Meteors
This is really simple
- If you found a rock, it might be a meteorite, but it is definitely not a meteor.
- If you saw a meteor and then you found a rock, then the rock is not a meteorite.
- If you found a rock after seeing a meteor shower, then the rock is not a meteorite.

A meteor is like lightning – You cannot hold it in your hand
A meteor (shooting star, fireball, bolide) is the visible streak of light in the sky from a meteoroid or micrometeoroid passing through the upper atmosphere of the Earth. The meteoroid compresses the air, which causes the exterior of the meteoroid to heat and glow (incandesce). The meteoroid sheds glowing material in its wake, causing the streak in the sky. There is a meteorite there, but you cannot see it. If the rock hits the ground, then it is a meteorite. The rock is not a meteor.
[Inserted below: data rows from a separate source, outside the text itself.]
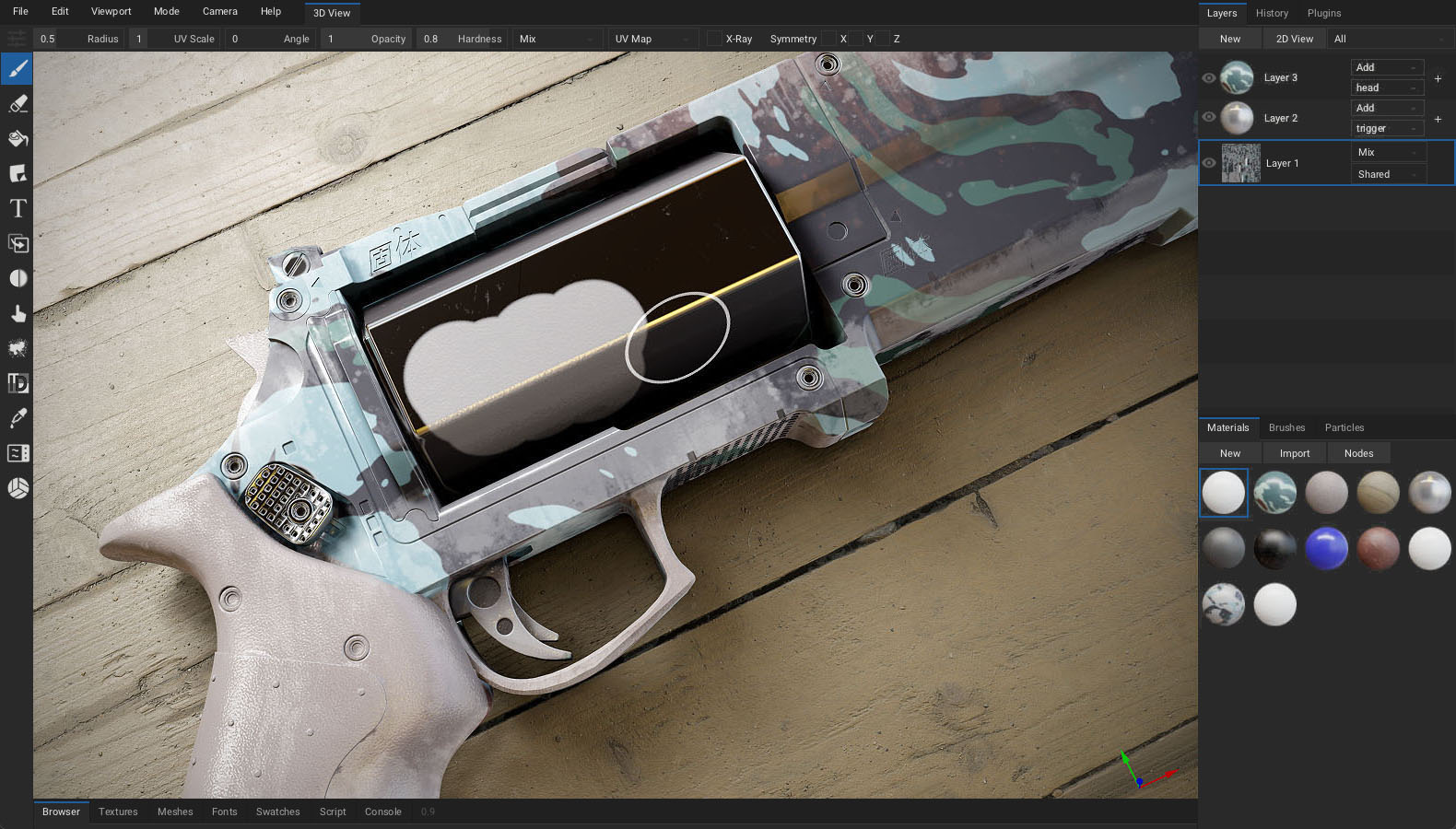Select the blue material sphere
This screenshot has height=829, width=1456.
[x=1326, y=548]
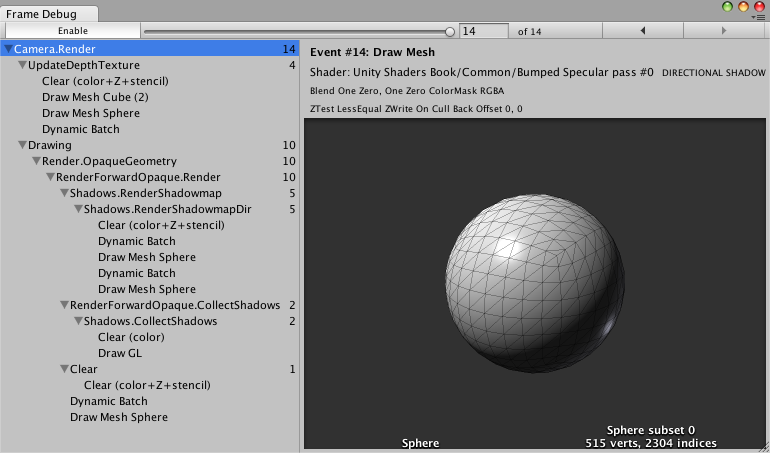This screenshot has width=770, height=453.
Task: Select RenderForwardOpaque.CollectShadows row
Action: (174, 305)
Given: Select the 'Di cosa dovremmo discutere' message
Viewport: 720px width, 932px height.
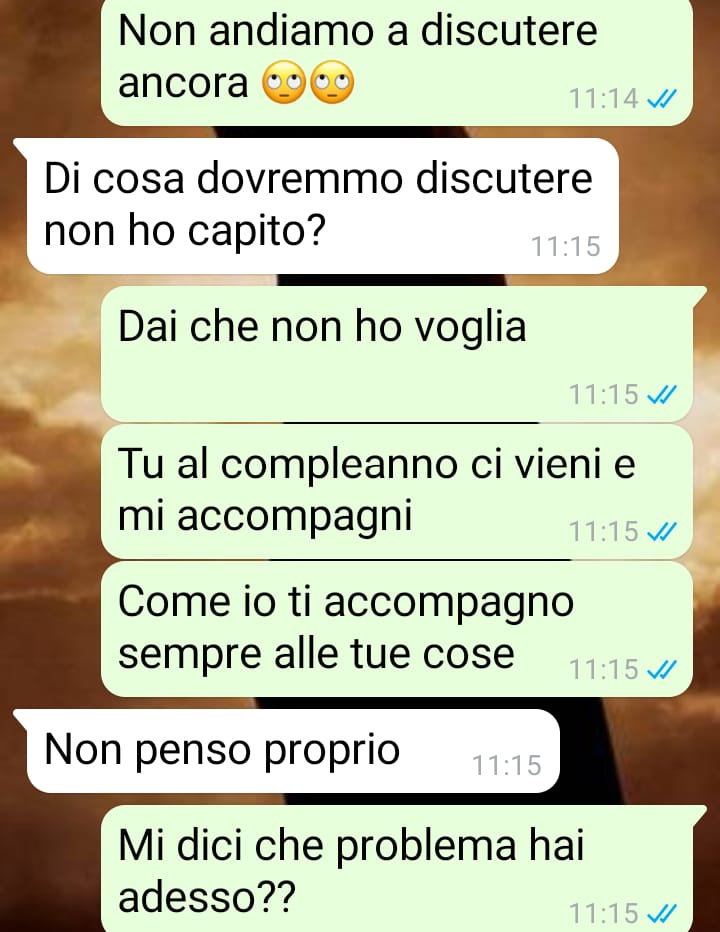Looking at the screenshot, I should [x=323, y=206].
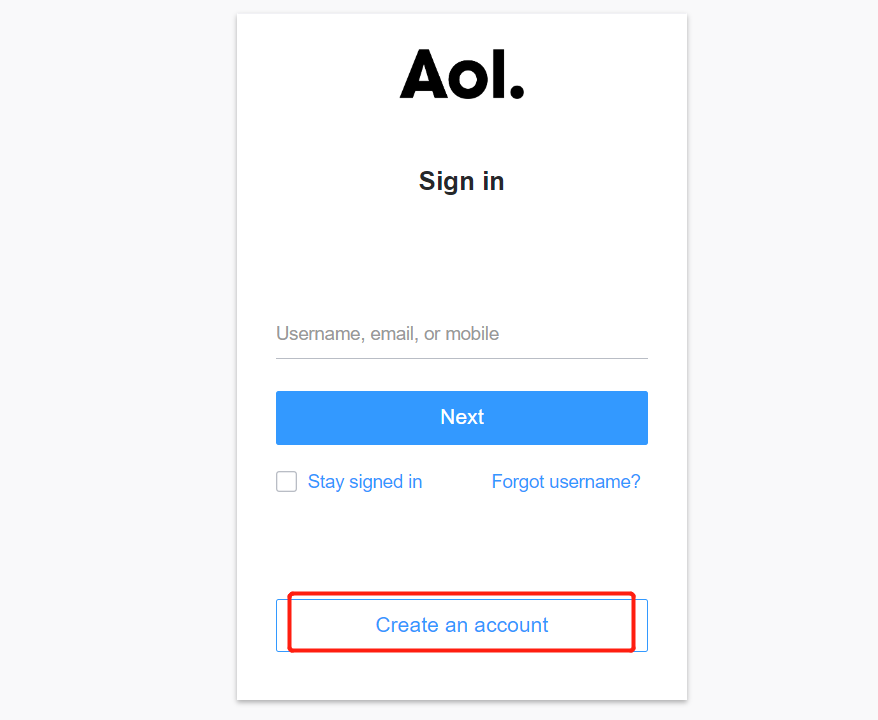Enable the Stay signed in option
Viewport: 878px width, 720px height.
pos(287,482)
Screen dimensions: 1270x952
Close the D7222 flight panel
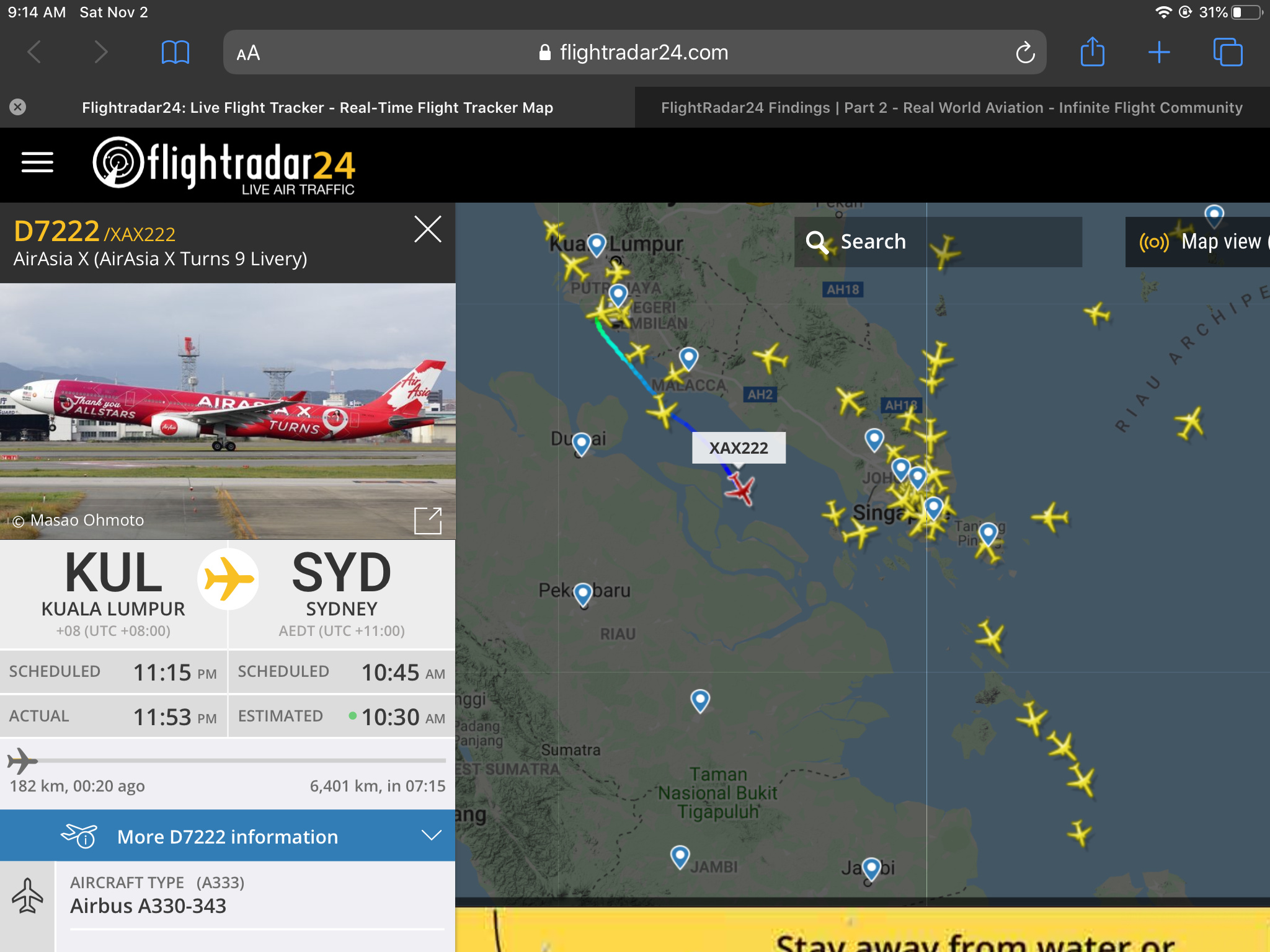428,230
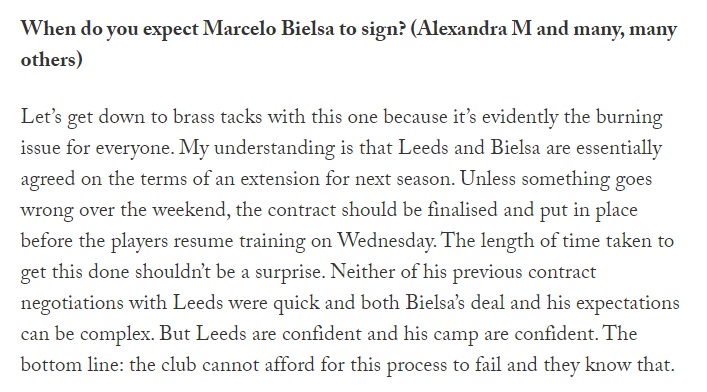Click the bold question heading about Marcelo Bielsa
Viewport: 707px width, 392px height.
pos(349,44)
The rock you found is not a meteorite
Meteoroids enter Earth’s atmosphere at speeds typically of 12-40 km/s (27,000-90,000 mph) relative to the Earth. That is equivalent to going from New York to Los Angeles in 2 to 6 minutes.

Meteors stop incandescing (the light goes out) tens of kilometers above the Earth’s surface. It takes a few minutes for any surviving fragments to fall to the ground during the “dark flight.” They keep moving in same general direction, but their fall becomes more vertical and is subject to wind speed and direction. The fragments land at terminal velocity, about 100-200 meters/second (220-450 miles per hour). Meteorites are not glowing when they hit the ground and they are not hot. Also, meteorites are much smaller than most people think they are, typically a few centimeters in size. This all means that the meteorite fragments land far from where you last saw the meteor and there is no way that observers at a single point on the Earth’s surface are going to find fragments of the meteorite.
For another opinion, see also this.
Meteor showers
People have been watching meteor showers, such as the Perseids in early August, for thousands of years.
Space.com: “Perseid meteoroids (which is what they’re called while in space) are fast. They enter Earth’s atmosphere (and are then called meteors) at roughly 133,200 mph (60 kilometers per second) relative to the planet. Most are the size of sand grains; a few are as big as peas or marbles. Almost none hit the ground, but if one does, it’s called a meteorite.”
For all meteor showers, the meteors you see are made almost exclusively by sand- to pea-sized objects that ablate away in the atmosphere and never hit the ground. If you see a meteor during an annual meteor shower, then you are not going to find the meteorite.